## Work to complete
Copy these lines back word for word, keeping their order and line breaks.

────────────────────────────────────────

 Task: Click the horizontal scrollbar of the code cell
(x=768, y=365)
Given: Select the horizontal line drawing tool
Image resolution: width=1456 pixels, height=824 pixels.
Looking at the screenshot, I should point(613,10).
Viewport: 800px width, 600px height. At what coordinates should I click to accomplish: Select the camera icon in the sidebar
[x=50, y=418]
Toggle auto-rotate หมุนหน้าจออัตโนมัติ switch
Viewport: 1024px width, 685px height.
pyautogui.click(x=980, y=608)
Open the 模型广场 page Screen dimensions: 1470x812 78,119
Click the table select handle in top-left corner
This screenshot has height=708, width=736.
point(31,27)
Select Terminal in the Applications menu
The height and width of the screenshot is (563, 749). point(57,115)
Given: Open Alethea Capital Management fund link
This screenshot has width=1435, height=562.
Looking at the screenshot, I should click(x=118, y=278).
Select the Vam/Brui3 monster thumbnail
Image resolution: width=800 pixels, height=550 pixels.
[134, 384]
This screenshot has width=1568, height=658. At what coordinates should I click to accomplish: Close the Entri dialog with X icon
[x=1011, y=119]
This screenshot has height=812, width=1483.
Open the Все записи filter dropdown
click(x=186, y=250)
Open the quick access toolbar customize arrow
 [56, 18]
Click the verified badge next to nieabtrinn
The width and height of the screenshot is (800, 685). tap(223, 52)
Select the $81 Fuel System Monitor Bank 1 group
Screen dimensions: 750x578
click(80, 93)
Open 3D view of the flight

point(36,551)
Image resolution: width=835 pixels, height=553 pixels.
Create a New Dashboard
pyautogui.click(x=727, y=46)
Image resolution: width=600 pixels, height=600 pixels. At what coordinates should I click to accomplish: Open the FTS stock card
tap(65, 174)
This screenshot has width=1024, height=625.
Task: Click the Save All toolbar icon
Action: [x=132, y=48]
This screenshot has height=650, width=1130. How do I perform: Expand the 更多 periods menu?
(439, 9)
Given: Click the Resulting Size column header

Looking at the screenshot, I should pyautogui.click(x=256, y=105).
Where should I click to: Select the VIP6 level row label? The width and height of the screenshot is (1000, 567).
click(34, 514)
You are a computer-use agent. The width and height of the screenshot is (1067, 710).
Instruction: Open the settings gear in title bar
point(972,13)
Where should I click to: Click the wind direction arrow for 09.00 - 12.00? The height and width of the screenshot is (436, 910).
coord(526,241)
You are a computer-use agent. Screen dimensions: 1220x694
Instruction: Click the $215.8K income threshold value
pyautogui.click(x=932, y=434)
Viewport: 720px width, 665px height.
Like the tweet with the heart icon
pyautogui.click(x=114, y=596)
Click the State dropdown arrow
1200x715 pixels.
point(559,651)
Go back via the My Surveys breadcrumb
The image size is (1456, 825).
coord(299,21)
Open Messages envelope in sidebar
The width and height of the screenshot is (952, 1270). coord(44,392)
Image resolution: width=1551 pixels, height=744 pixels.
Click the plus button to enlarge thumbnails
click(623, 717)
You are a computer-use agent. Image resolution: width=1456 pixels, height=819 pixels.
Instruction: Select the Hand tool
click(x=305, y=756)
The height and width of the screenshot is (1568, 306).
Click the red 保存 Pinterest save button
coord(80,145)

────────────────────────────────────────

## Task output
 Task: Click the horizontal scrollbar of the code cell
(x=768, y=365)
Given: Select the horizontal line drawing tool
Image resolution: width=1456 pixels, height=824 pixels.
Looking at the screenshot, I should point(613,10).
Viewport: 800px width, 600px height. At what coordinates should I click to accomplish: Select the camera icon in the sidebar
[x=50, y=418]
Toggle auto-rotate หมุนหน้าจออัตโนมัติ switch
Viewport: 1024px width, 685px height.
pyautogui.click(x=980, y=608)
Open the 模型广场 page Screen dimensions: 1470x812 78,119
Click the table select handle in top-left corner
This screenshot has height=708, width=736.
point(31,27)
Select Terminal in the Applications menu
The height and width of the screenshot is (563, 749). point(57,115)
Given: Open Alethea Capital Management fund link
This screenshot has width=1435, height=562.
Looking at the screenshot, I should click(x=118, y=278).
Select the Vam/Brui3 monster thumbnail
Image resolution: width=800 pixels, height=550 pixels.
[134, 384]
This screenshot has width=1568, height=658. At what coordinates should I click to accomplish: Close the Entri dialog with X icon
[x=1011, y=119]
This screenshot has height=812, width=1483.
Open the Все записи filter dropdown
click(x=186, y=250)
Open the quick access toolbar customize arrow
 [56, 18]
Click the verified badge next to nieabtrinn
The width and height of the screenshot is (800, 685). tap(223, 52)
Select the $81 Fuel System Monitor Bank 1 group
Screen dimensions: 750x578
click(80, 93)
Open 3D view of the flight

point(36,551)
Image resolution: width=835 pixels, height=553 pixels.
Create a New Dashboard
pyautogui.click(x=727, y=46)
Image resolution: width=600 pixels, height=600 pixels. At what coordinates should I click to accomplish: Open the FTS stock card
tap(65, 174)
This screenshot has width=1024, height=625.
Task: Click the Save All toolbar icon
Action: [x=132, y=48]
This screenshot has height=650, width=1130. How do I perform: Expand the 更多 periods menu?
(439, 9)
Given: Click the Resulting Size column header

Looking at the screenshot, I should pyautogui.click(x=256, y=105).
Where should I click to: Select the VIP6 level row label? The width and height of the screenshot is (1000, 567).
click(34, 514)
You are a computer-use agent. The width and height of the screenshot is (1067, 710).
Instruction: Open the settings gear in title bar
point(972,13)
Where should I click to: Click the wind direction arrow for 09.00 - 12.00? The height and width of the screenshot is (436, 910).
coord(526,241)
You are a computer-use agent. Screen dimensions: 1220x694
Instruction: Click the $215.8K income threshold value
pyautogui.click(x=932, y=434)
Viewport: 720px width, 665px height.
Like the tweet with the heart icon
pyautogui.click(x=114, y=596)
Click the State dropdown arrow
1200x715 pixels.
point(559,651)
Go back via the My Surveys breadcrumb
The image size is (1456, 825).
coord(299,21)
Open Messages envelope in sidebar
The width and height of the screenshot is (952, 1270). coord(44,392)
Image resolution: width=1551 pixels, height=744 pixels.
Click the plus button to enlarge thumbnails
click(623, 717)
You are a computer-use agent. Image resolution: width=1456 pixels, height=819 pixels.
Instruction: Select the Hand tool
click(x=305, y=756)
The height and width of the screenshot is (1568, 306).
Click the red 保存 Pinterest save button
coord(80,145)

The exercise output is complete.